然后，这里我想整理下最最基本的neural network的公式的推导，自己再推一遍，感觉就不虚：

网络的基本结构：

layer pre-activation for $k > 0$ $(h_{0}(x) = x)$
$a^{(k)}(x) = b^{(k)} + W^{(k)}h^{(k - 1)}(x)$
感觉这么记忆，不会记乱，k就是第几层neuron，然后$h^{(k - 1)}(x)$是前一层的输出，然后weights $W^{(k)}$，bias $b^{(k)}$都是这层的，虽然有前一层输出作为的输入，但是这些还是算这一层的。
hidden layer activation (k from 1 to L)
$h^{(k)}(x) = g(a^{(k)}(x))$
反正这个就是这一层的输出，然后，这层的weights，bias最终都会由这层的输出所终结。
output layer activation $k = L + 1$:
$h^{(L + 1)}(x) = o(a^{(L + 1)}(x)) = f(x)$
和hidden不一样就是这个是最后一层了，然后这层的activation function也会和之前hidden layers有所不同，如果是分类的话，往往是softmax
softmax activation function at the output:
$o(a) = softmax(a) = [\frac{exp(a_1)}{\sum_c exp(a_c)}…\frac{a_C}{\sum_c exp(a_c)}]^T$
如何理解softmax呢，为什么多分类问题里面要用softmax呢，而不是别的呢？
知乎对此有一定的讨论，我这里引用下王赟(yun第一声)大神的解答：
- 原因之一：希望特征对概率的影响是乘性的
- 原因之二：多类分类问题的目标函数常常选为cross-entropy，…(推完整个，回来补)
activation function:
- sigmoid：
  - formula:
    $\sigma(x) = \frac{1}{1 + e^{-x}}$，$\sigma(x)’ = \frac{e^x}{(1 + e^x)^2} = (1 - \sigma(x)) \sigma(x)$
  - shortcomings:
    - gradient vanish
    - symmetric
    - time cosuming to compute exp
- tanh:
  - formula:
    $tanh(x) = \frac{e^x - e^{-x}}{e^x + e^{-x}} = \frac{2}{1 + e^{-2}} - 1 = 2 \sigma(2x) - 1$，$tanh(x)’ = \frac{e^x - e^{-x}}{e^x + e^{-x}}$
  - 感觉就是解决了原点对称的问题
- relu:
  - formula：$f(x) = max(0, x)$
  - 优点：
    Relu会使一部分神经元的输出为0，这样就造成了网络的稀疏性，并且减少了参数的相互依存关系，缓解了过拟合问题的发生
    计算量小
  - 缺点：
    部分neuro会死亡
- leaky relu：
  - formula：$f(x) = max(\epsilon x, x)$
  - 优点:
    解决了neuron会死亡的问题
- maxout：
  - formula: 对 relu 和 leaky relu的一般归纳：$f(x) = max(w_1^T x + b_1, w_2^T x + b_2)$
  - 优点:
    计算简单，不会死亡，不会饱和

loss function:

stochastic gradient descent (SGD):
随机梯度下降应该是最最基础的梯度下降的方法了，
- initialize $\theta$ ($\theta = {W^{(1)}, b^{(1)}…，W^{(L + 1)}}$)
- algorithm:
  for N iterations: (One epoch)
```
for each training example $(x_{(t)}, y_{(t)})$   
    $\delta = -\nabla_{\theta}l(f(x_{(t)}, \theta), \y_{(t)}) - \lambda\nabla_{(\theta)}$
    $\omiga_{(\theta)}$
    $\theta \leftarrow \theta + \alpha \delta$
```
- SGD 的优缺点：
  - 缺点：
    - 选择合适的learning rate比较困难 - 对所有的参数更新使用同样的learning rate。

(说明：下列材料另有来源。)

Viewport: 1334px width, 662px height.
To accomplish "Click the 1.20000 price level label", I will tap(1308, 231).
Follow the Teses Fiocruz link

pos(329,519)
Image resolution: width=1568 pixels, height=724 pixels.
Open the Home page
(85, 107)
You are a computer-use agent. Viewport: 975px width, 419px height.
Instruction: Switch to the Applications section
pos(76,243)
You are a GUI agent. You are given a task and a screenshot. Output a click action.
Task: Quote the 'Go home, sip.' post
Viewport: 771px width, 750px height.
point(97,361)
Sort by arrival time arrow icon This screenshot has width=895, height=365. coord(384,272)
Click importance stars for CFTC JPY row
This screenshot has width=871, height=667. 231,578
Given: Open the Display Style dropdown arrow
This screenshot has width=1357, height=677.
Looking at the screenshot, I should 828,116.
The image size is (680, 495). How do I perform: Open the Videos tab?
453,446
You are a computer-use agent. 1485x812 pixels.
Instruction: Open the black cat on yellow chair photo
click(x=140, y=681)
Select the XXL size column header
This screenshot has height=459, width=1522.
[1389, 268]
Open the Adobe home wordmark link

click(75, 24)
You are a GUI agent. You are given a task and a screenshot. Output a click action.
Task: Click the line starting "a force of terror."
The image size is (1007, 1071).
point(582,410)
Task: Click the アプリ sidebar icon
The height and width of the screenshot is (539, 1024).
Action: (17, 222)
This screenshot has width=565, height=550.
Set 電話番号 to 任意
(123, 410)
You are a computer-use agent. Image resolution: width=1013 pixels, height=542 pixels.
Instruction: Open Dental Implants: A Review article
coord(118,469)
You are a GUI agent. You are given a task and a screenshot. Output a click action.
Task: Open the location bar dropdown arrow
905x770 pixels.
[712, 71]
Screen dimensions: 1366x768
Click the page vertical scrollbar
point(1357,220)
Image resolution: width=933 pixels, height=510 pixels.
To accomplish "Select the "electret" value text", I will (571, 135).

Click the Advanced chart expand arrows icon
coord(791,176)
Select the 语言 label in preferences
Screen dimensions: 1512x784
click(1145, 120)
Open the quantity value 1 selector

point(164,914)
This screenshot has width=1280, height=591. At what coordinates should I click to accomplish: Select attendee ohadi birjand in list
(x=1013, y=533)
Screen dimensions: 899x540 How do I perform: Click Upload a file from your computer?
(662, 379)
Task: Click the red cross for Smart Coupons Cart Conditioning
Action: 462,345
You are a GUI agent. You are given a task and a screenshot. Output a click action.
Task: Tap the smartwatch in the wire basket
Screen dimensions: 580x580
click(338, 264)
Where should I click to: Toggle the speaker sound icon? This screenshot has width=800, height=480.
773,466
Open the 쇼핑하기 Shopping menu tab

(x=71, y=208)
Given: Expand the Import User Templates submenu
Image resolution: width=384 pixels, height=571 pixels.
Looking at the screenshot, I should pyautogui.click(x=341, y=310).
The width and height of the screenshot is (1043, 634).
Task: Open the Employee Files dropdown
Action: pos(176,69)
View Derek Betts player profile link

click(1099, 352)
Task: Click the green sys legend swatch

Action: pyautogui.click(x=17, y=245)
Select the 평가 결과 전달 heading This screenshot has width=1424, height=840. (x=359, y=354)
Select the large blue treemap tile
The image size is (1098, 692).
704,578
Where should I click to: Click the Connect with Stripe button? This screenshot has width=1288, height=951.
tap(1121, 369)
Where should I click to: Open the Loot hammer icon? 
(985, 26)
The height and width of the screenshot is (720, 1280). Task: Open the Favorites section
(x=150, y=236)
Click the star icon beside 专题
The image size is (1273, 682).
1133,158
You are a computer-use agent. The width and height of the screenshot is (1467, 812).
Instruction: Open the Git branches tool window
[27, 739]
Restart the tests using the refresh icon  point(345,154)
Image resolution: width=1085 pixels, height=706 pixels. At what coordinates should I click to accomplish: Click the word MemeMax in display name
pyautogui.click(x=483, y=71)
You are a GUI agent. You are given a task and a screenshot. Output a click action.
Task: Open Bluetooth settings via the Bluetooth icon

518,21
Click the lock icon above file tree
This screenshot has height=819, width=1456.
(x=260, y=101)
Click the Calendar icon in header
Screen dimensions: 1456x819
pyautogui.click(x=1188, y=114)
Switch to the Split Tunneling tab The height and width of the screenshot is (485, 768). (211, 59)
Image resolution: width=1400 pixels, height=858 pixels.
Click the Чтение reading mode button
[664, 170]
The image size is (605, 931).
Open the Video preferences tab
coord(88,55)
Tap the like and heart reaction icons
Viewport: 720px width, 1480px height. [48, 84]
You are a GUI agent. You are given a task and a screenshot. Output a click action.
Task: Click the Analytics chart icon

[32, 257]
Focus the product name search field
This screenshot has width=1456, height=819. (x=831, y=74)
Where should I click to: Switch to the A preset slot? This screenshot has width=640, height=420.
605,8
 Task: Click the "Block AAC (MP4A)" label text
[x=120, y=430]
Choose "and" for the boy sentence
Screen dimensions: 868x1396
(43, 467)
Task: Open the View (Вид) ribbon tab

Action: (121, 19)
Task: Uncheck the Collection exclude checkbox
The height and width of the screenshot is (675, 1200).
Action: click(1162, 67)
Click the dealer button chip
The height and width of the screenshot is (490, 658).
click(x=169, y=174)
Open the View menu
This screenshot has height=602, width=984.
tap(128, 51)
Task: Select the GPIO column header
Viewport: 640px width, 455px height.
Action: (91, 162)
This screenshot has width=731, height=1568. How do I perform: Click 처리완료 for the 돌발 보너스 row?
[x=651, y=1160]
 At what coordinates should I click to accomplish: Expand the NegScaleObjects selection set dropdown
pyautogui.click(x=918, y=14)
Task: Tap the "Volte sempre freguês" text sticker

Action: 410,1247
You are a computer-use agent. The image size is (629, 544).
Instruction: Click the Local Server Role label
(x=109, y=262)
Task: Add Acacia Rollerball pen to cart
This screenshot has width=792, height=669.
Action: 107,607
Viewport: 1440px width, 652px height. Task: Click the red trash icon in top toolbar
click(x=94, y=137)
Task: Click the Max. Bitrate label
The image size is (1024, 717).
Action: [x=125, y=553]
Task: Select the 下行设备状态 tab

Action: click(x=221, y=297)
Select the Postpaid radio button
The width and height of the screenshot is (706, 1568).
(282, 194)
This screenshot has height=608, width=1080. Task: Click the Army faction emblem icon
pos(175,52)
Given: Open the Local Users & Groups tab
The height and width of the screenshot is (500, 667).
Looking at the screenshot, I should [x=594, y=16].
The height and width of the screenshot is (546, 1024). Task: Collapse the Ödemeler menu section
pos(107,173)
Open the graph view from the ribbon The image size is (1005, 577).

对于稀疏数据或者特征，有时我们可能想更新快一些对于不经常出现的特征，对于常出现的特征更新慢一些，这时候SGD就不太能满足要求了
    - 相对BGD noise会比较大
- batch gradient descent (BGD) 的对比：
  所谓batch就是一起算，你看公式就知道：
  $\theta \leftarrow \theta + \frac{1}{m}\sum_{i}(y_i - f(x;\theta)(x_i))$ (MSE)
  - 缺点：m很大的时候，train的会比较慢
  - 优点：比SGD稳定
- mini-batch GD:
  就是这两个的折中，就像强化学习里面的，TD，Monta Carlo之间的n step-TD
  - advantages:
    - give a accurate estimate of average loss
    - can leverage matrix operations, which cost less than BGD

what neural network estimates?
$f(x)_{c} = P(y=c|x)$， where c means which class.
what to optimize?
maximize log likelihood —- minize negative log likelihood: $P(y_i=c|x_i)$，given $(x_i, y_i)$
cross-entropy: p, q (p one-hot, q distribution of the P(y=c|x))
$l(f(x), y) = -\sum_c1(y=c)log f(x)_c = - log f(x)_y$

loss gradient output:

loss gradient at output

partial derivative:
$\frac{\partial - logf(x)_y}{\partial f(x)_c} = \frac{-1^{(y = c)}}{f(x)^y}$
这里，y要和c一样才有值，因为这里cross-entropy里面用了one-hot，只有在同一维度下面，求偏导才有值。
gradient:
然后，我们推广到，求梯度
$\nabla_{f(x)} -logf(x)_y= \frac{-1}{f(x)_y} [1^{(y=0)}…1^{(y=C-1)}]^T = \frac{-e(y)}{f(x)^y}$

loss gradient at output pre-activation

partial derivative:
首先还是标量的形式，
$\frac{\partial - logf(x)_y}{\partial a^{(L+1)}(x)_c} = (1^{(y = c)}} - f(x)^y)$
这里，y要和c一样才有值，因为这里cross-entropy里面用了one-hot，只有在同一维度下面，求偏导才有值。
gradient:
然后，我们类比到向量上面，
$\nabla_{a^{(L+1)}(x)_c}[- logf(x)_y}] = -(e^{(y)}} - f(x)^y)$
proof:
这里的proof不完整，只是推了一个维度的，完整的可以参考ece一个师兄的知乎的矩阵求导术，之后回来在补推一下。

Backpropagation

Compute output gradient (before activation)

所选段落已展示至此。